===== Source material =====
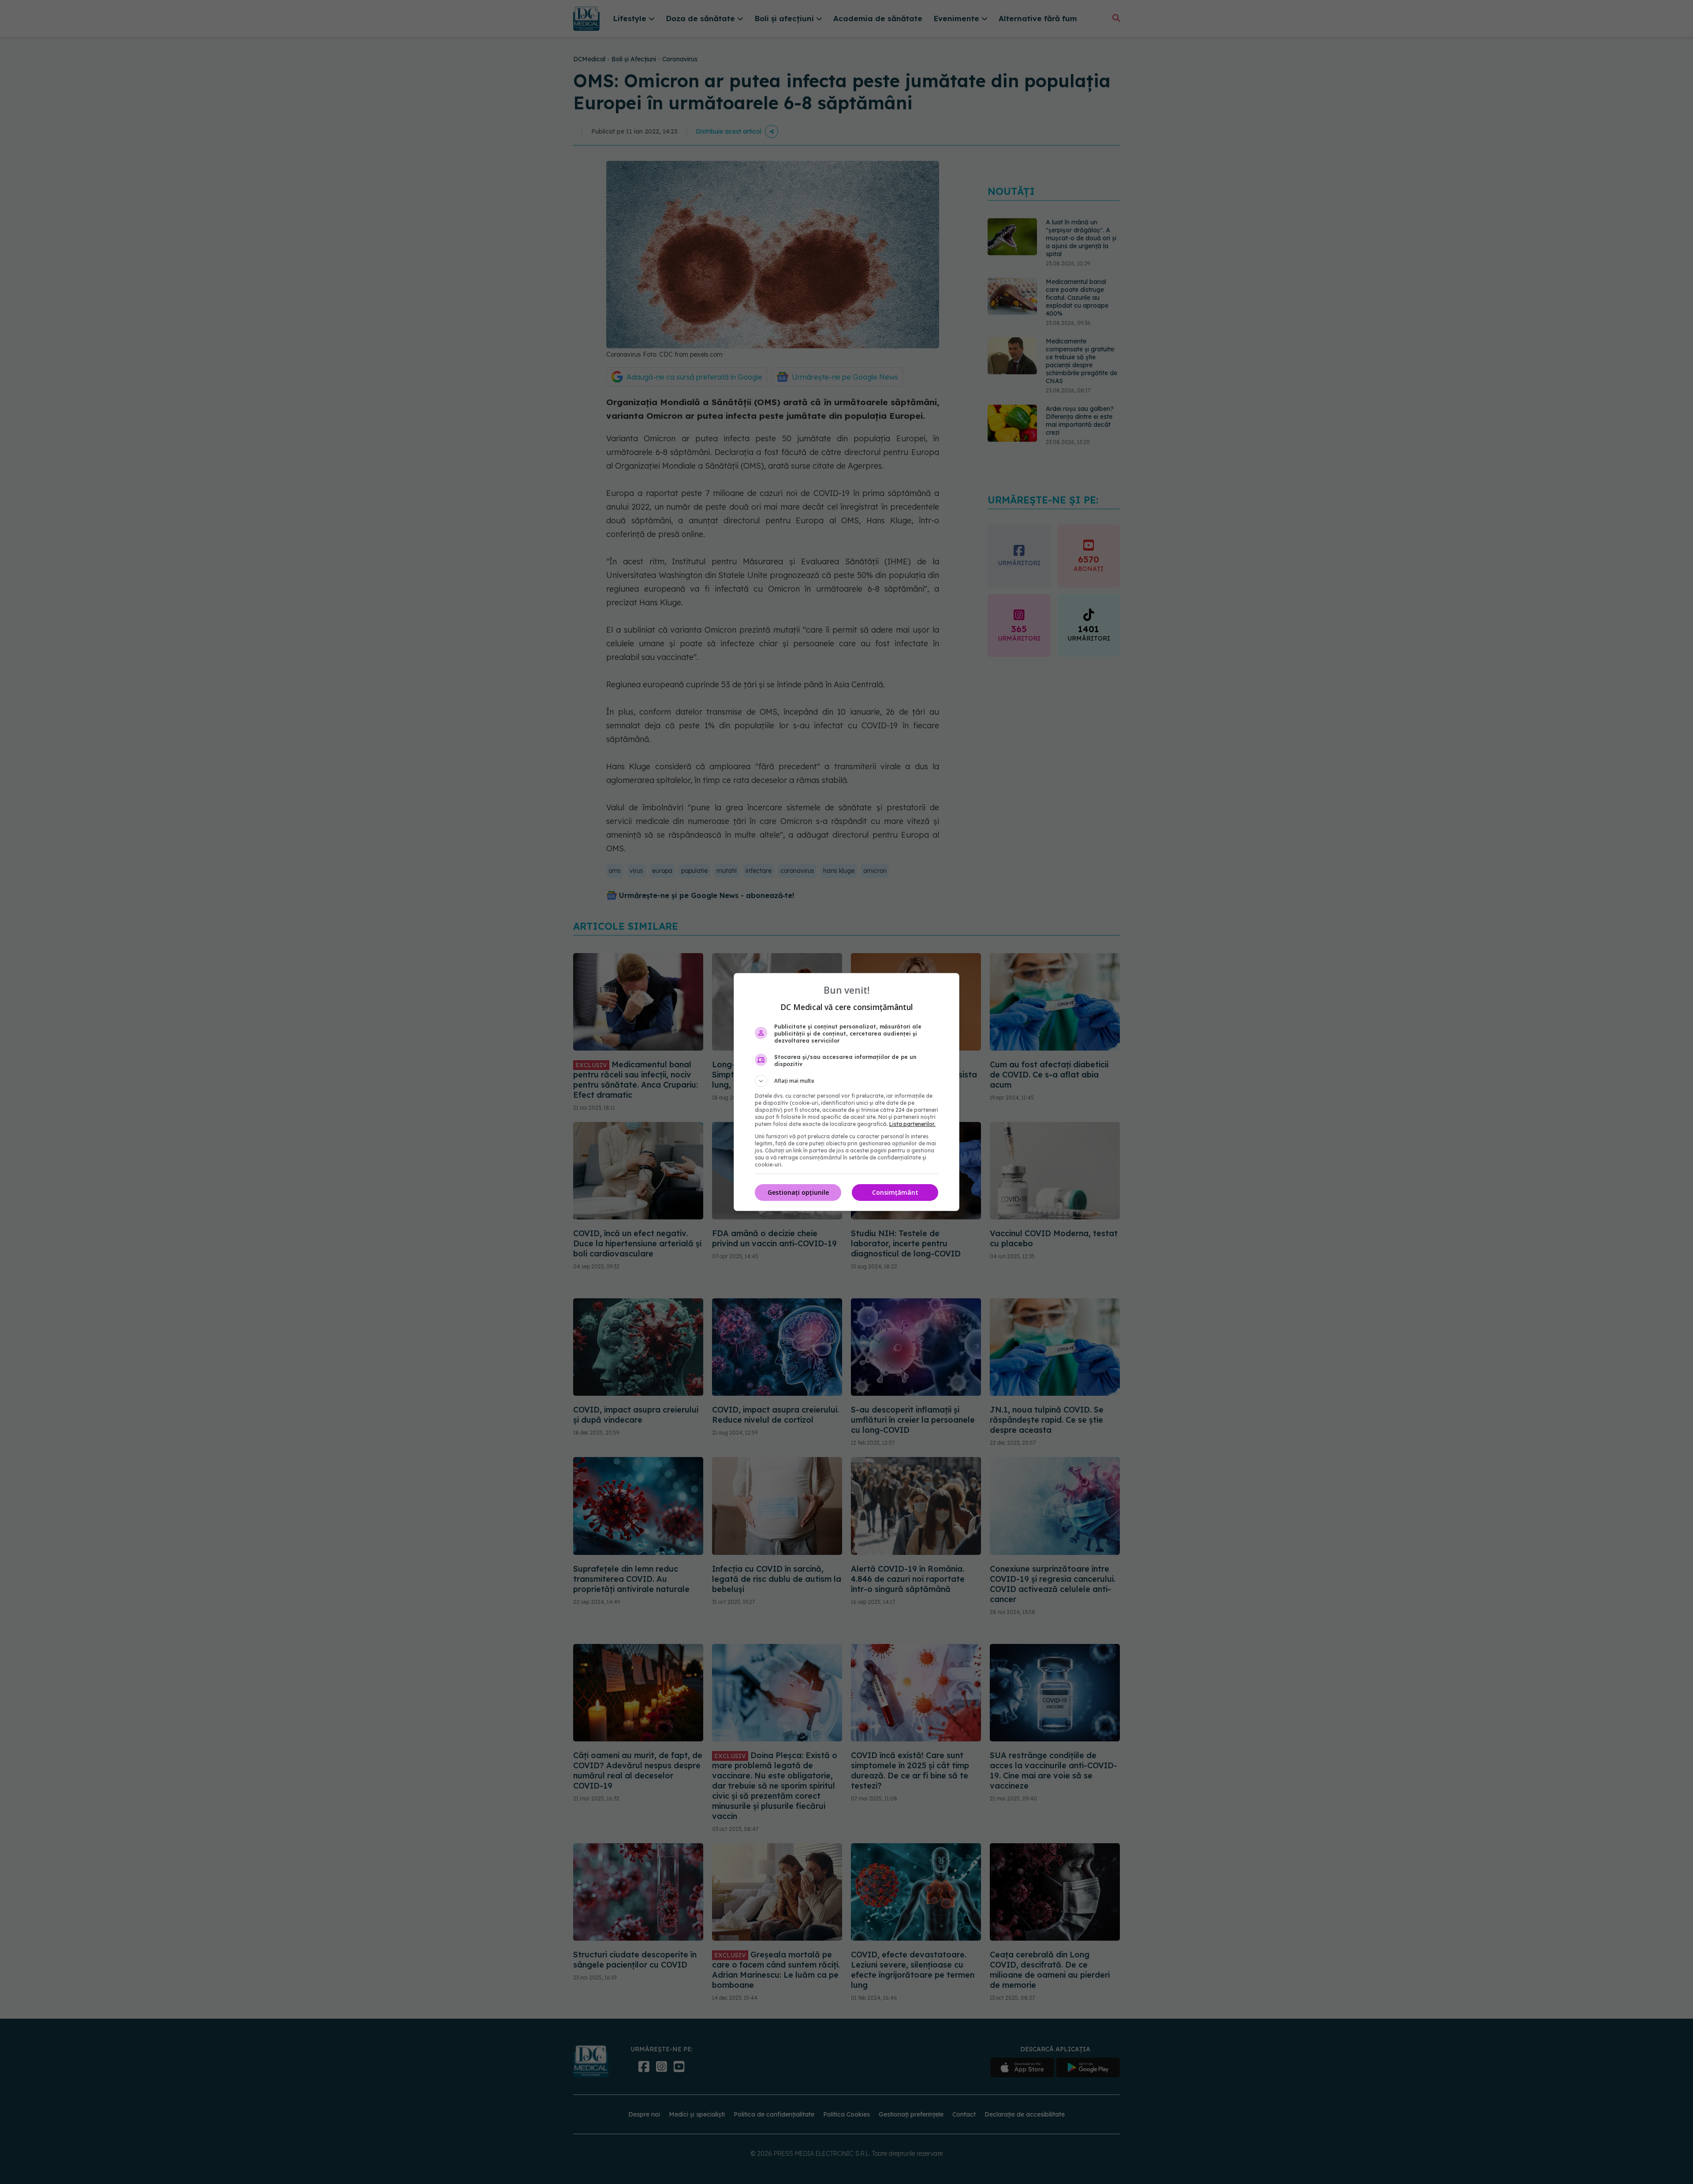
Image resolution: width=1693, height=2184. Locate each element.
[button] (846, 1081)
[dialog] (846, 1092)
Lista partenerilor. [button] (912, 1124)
=====
===== Source material =====
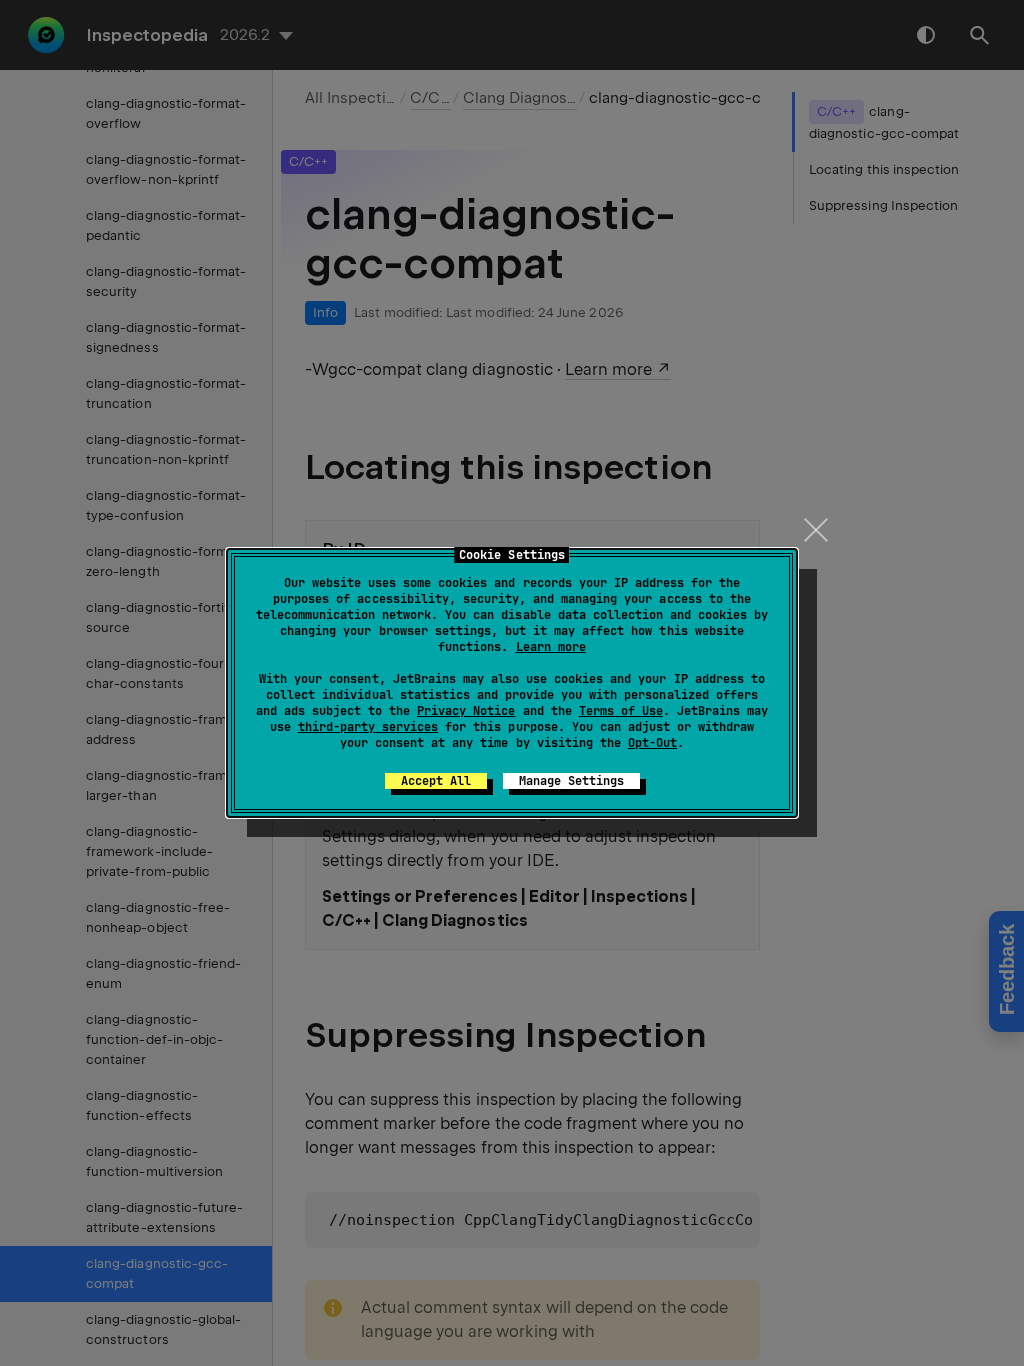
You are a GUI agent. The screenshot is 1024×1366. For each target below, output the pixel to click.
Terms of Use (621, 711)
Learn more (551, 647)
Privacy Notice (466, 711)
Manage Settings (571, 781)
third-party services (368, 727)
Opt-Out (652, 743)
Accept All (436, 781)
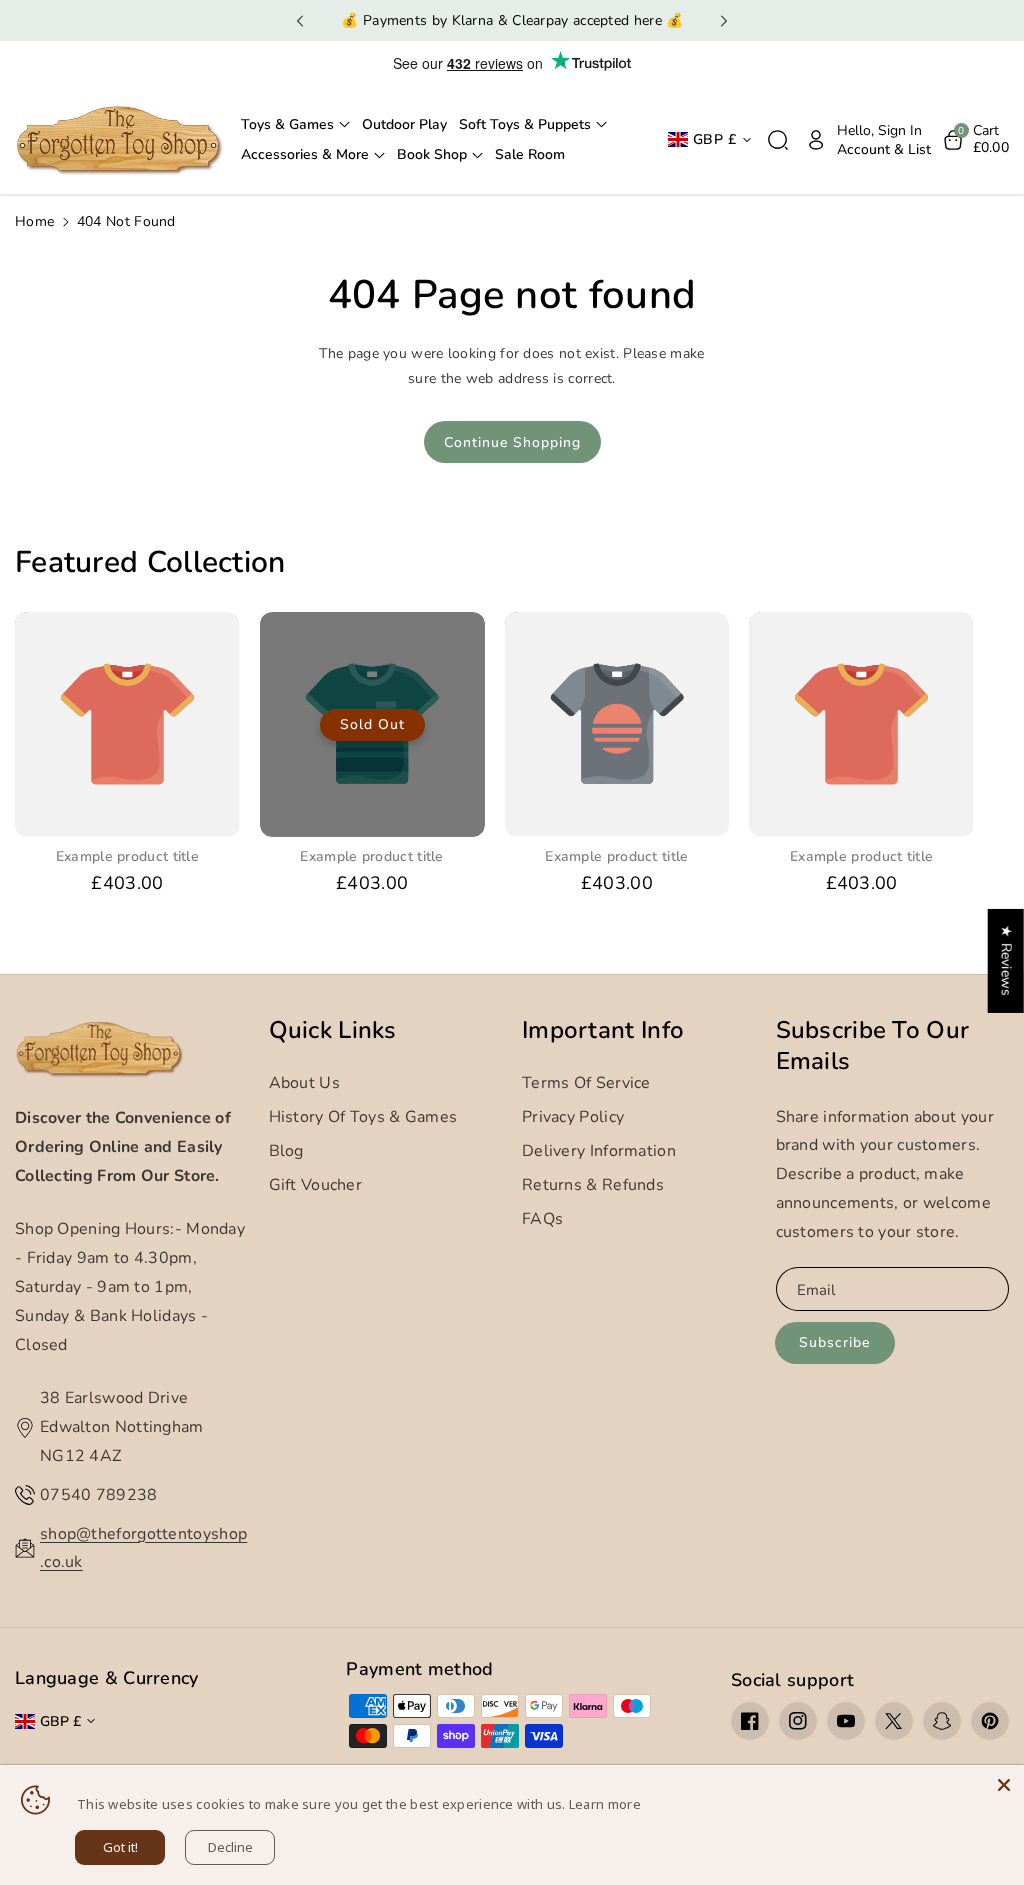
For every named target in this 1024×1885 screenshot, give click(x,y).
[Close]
=====
===== Source material =====
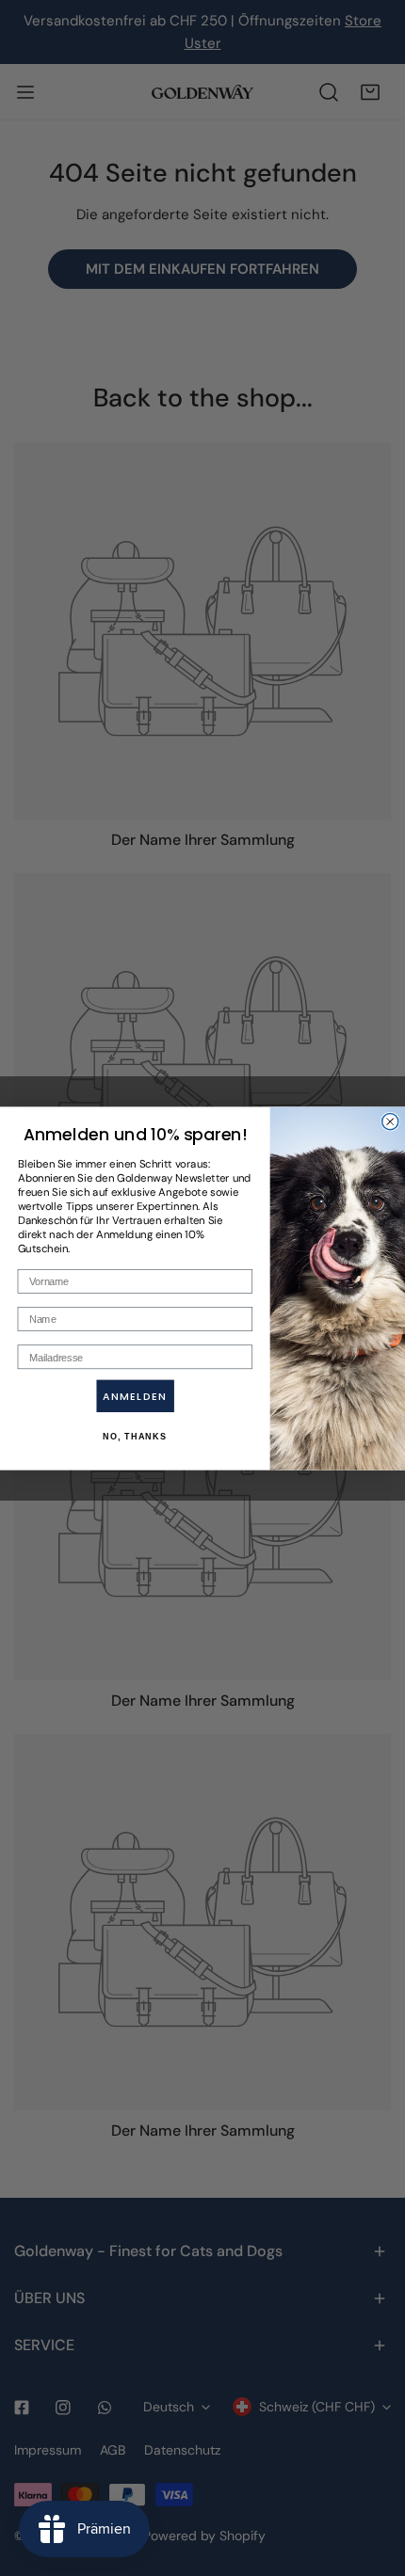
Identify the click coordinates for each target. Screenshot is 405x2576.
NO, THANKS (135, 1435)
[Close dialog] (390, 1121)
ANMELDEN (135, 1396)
=====
(Exercise directions) Reproduce each line in the listing above that mentions the string "target".

(Exercise response)
You are a GUI agent. The screenshot is 1024×1366. For each target below, output the pixel to click.
For every named target in this 1024×1885 screenshot, give click(x,y).
Identify the click coordinates for each target. Screenshot is 405x2576.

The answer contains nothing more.